De esta manera, además de ser idóneo el mecanismo defensivo dispuesto en el Código de Procedimiento Administrativo y de lo Contencioso Administrativo, también resulta eficaz, dada la posibilidad de solicitar medidas cautelares, de acuerdo con lo normado en el artículo 229 ídem, herramienta que el precedente de esta Corporación ha reconocido como:
«(…) suficiente para frenar una eventual ilegalidad manifiesta de la administración, mientras se decide el asunto, lo cual descarta la posibilidad de conceder el amparo solicitado (…) la alegación de la inconforme respecto a que únicamente cuenta con este mecanismo para hacer valer su derecho de manera urgente e idónea, queda desvirtuado, pues, se itera, allí es procedente la adopción de medidas cautelares e inmediatas con miras a la protección de sus garantías». (CSJ STC4654-2016, 15 abr.).

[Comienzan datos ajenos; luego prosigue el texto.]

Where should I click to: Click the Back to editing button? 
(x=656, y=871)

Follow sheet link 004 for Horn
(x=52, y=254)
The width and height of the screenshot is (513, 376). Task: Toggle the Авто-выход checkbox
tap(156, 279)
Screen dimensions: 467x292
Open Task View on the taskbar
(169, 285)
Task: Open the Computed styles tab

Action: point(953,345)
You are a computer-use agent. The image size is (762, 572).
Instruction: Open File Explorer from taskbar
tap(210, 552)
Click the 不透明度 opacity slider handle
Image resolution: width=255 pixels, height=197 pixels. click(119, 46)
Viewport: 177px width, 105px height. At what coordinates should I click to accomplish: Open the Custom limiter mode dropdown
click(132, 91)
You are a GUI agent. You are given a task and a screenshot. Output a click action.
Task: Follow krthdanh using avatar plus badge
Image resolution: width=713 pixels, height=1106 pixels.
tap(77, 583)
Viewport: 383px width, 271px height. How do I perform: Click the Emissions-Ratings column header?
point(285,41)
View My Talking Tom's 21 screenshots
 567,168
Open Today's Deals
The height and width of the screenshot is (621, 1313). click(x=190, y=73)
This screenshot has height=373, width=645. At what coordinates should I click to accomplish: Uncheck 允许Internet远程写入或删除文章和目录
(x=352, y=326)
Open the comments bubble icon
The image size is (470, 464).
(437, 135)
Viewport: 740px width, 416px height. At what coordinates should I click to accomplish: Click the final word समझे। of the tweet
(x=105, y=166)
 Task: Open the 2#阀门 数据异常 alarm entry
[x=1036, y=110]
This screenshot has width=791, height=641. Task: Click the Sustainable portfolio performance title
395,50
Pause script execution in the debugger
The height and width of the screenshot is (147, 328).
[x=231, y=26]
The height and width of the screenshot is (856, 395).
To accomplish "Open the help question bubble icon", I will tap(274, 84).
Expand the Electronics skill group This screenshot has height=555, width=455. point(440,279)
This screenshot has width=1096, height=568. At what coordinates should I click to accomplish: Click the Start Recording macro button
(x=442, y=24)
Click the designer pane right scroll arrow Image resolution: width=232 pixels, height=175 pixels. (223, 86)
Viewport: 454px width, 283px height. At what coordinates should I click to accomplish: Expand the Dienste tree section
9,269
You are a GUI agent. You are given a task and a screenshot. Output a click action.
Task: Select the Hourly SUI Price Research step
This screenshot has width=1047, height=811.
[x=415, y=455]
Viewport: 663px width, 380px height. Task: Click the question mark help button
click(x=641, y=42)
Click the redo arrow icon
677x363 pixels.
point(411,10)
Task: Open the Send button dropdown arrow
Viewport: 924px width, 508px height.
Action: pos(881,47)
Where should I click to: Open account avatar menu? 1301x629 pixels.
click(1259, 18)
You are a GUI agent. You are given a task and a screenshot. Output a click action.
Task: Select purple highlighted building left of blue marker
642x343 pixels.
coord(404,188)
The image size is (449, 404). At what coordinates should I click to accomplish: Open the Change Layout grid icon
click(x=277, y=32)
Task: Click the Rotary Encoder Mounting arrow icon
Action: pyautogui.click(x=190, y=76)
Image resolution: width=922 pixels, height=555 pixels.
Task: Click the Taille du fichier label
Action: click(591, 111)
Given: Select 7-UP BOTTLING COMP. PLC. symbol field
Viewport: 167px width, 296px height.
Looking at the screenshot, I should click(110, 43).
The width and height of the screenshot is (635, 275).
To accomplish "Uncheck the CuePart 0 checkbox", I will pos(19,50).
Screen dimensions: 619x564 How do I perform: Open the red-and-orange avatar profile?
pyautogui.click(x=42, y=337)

4. Del perjuicio irremediable
Por demás, contrario a lo argüido por las quejosas, en el presente caso la tutela no podría abrirse paso como mecanismo transitorio para evitar un perjuicio irremediable, dado que la Corte no encuentra que se hayan probado las exigencias que hagan posible el auxilio en tales condiciones, pues, para tal evento, se requiere que el daño «revista cierta gravedad e inminencia más allá de lo puramente eventual, y que sólo pueda evitarse con medidas urgentes e impostergables propias de la tutela» (CSJ STC 1 sep. 2011, exp. 00194-01), y porque «esta modalidad procesal se subordina a un medio judicial ordinario que sirva de cauce para resolver de manera definitiva el agravio o lesión constitucional» (CC SU-111/97).
Así las cosas, atendiendo las circunstancias expuestas por las libelistas, se reitera que, sobre este aspecto, los medios de control previstos en la Ley 1437 de 2011 se muestran idóneos y eficaces para conjurar las eventuales amenazas o vulneraciones, porque, como se señaló en líneas anteriores, en ese escenario procede la solicitud de medidas cautelares en las condiciones descritas –y siempre que se cumplan sus presupuestos normativos–, circunstancia que, por sí misma, derruye la pretensión de conceder este resguardo de forma transitoria.
Así, al revisarse la solicitud de amparo, lo que se advierte es que las actoras, pese a tener instrumentos idóneos de protección, prefirieron acudir directamente a esta particular senda con el fin de obtener un pronunciamiento expedito y alterno, obviando que pedimentos como la suspensión de la actuación o de los efectos de los actos administrativos deben ser formulados y resueltos por el funcionario competente, circunstancia que desnaturaliza la verdadera esencia de esta acción supralegal que fue erigida para proteger derechos fundamentales y no para zanjar situaciones que son del resorte de otras autoridades jurisdiccionales.
5. Conclusión
Se ratificará el fallo, en lo que fue objeto de impugnación, pues el ruego desatiende el presupuesto de la subsidiariedad que caracteriza la acción tutelar, al contar las reclamantes con otra vía para hacer valer sus súplicas.
DECISIÓN
Comuníquese lo resuelto a las partes y a la sala a quo y, oportunamente, remítanse las diligencias a la Corte Constitucional para que asuma lo de su cargo.
MARTHA PATRICIA GUZMÁN ÁLVAREZ
Presidente de Sala
HILDA GONZÁLEZ NEIRA
AROLDO WILSON QUIROZ MONSALVO
LUIS ALONSO RICO PUERTA
OCTAVIO AUGUSTO TEJEIRO DUQUE
FRANCISCO TERNERA BARRIOS
1 Dicho trámite se hizo extensivo a Claudia Victoria Carrasquilla Minami, a la Registraduría Nacional del Estado Civil, a la Superintendencia de Industria y Comercio y al Grupo Significativo de Ciudadanos “Medellín es de Todos” representado por Alberto Araque Montoya, Manuel Ocadiz Cano Cadavid y Juan Guillermo Yepes Restrepo.